What we know about the monetizer SOP is that it is a formula that translates quality to quantity. As mentioned above, this formula works through differential attunements of the online system. It does so by continously feeding on the process, on the affective currency moving through the seed bank. While occurency only actually exists in the minting, it exists in germ in the seed bank. This is what we imagine the monetizer to be in attunement with: the ebbs and flows of occurrent process. Because the monetizer moves through the system, trawling the process, it also has effects on the process. This qualitative influence is key. The monetizer must be immediating, not mediating. This means that the monetizer has to live up to its propositional nature which is to disseminate seeds of process. This must happen on both sides of the (monetizing) membrane. What happens when the movement of the work, the practices of the event, are monetized is simply that a value is created. This in no way corresponds to a generalized sense of value. This single value is an unknown quantity. It will only know what it can do in relation to a new process. The monetizer is, in this sense, a threshold-cut, a cut that completely shifts the assemblage, moving it into a whole new field of relation. But this threshold-cut is not a stockpiling. This is what we want to avoid above all. The proposition that comes with the monetizer is that a gift of process must be made in order to make the exchange between occurrency and fiat. This gift of process, the if-then proposition coded into the SOP, must involve seeding a 3E wherever the holder of occurency resides. There is no overview, no external board, no set of administrators who follow this up. Living SOPs must do that work, and they will need to be invented. What we now as of yet is that 100 occurrencies will create a different constellation than 1000 occurrencies. The affectometer works in intensive quantity. The valuation is measured in the quality of life-living the process seeds create. The key to the revaluing of value is to understand that the difference between 100 and 1000 cannot be reduced to quantity. Each time a number emerges we will have to learn collectively to see it as a differential and not an end-sum. We will have to learn to work with the surplus-value of life and not the surplus-value of flow.

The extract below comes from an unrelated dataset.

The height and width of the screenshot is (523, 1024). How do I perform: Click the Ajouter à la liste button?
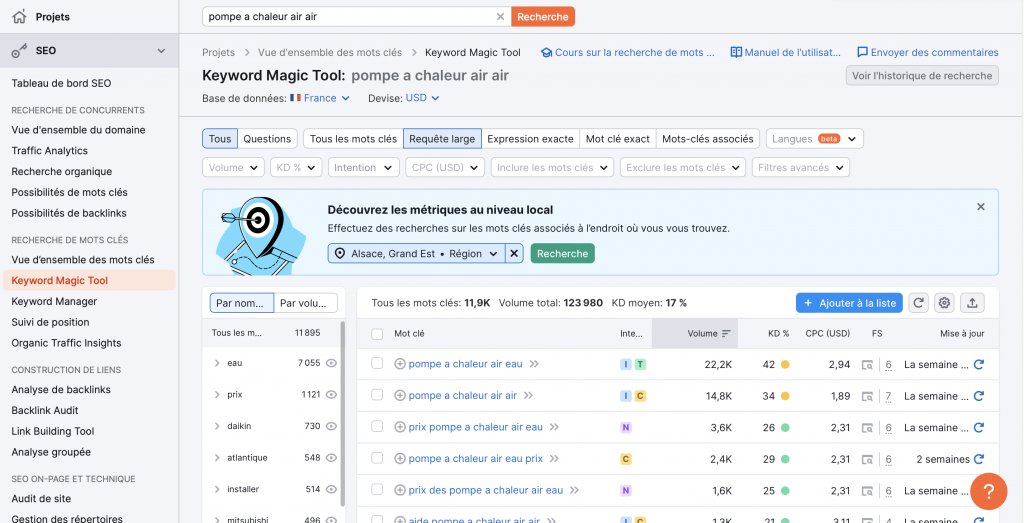(849, 303)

Warm data, for Bateson, is “the (trans)contextual understanding of complex systems.” It involves “discerning vital contextual interrelationships and another species of information.” And, perhaps most importantly, it reminds us that relational modes of encounter are necessary for studying relational processes. We will need warm data to code the affectometer. Otherwise we risk turning anarchive into an archive. Warm data asks us to do something else: to “make sense of the vitality of a complex system” by “enquiring into its way of making contact.” Turning to warm data as the operation of decoding of affective quantity will perhaps teach us to make contact differently.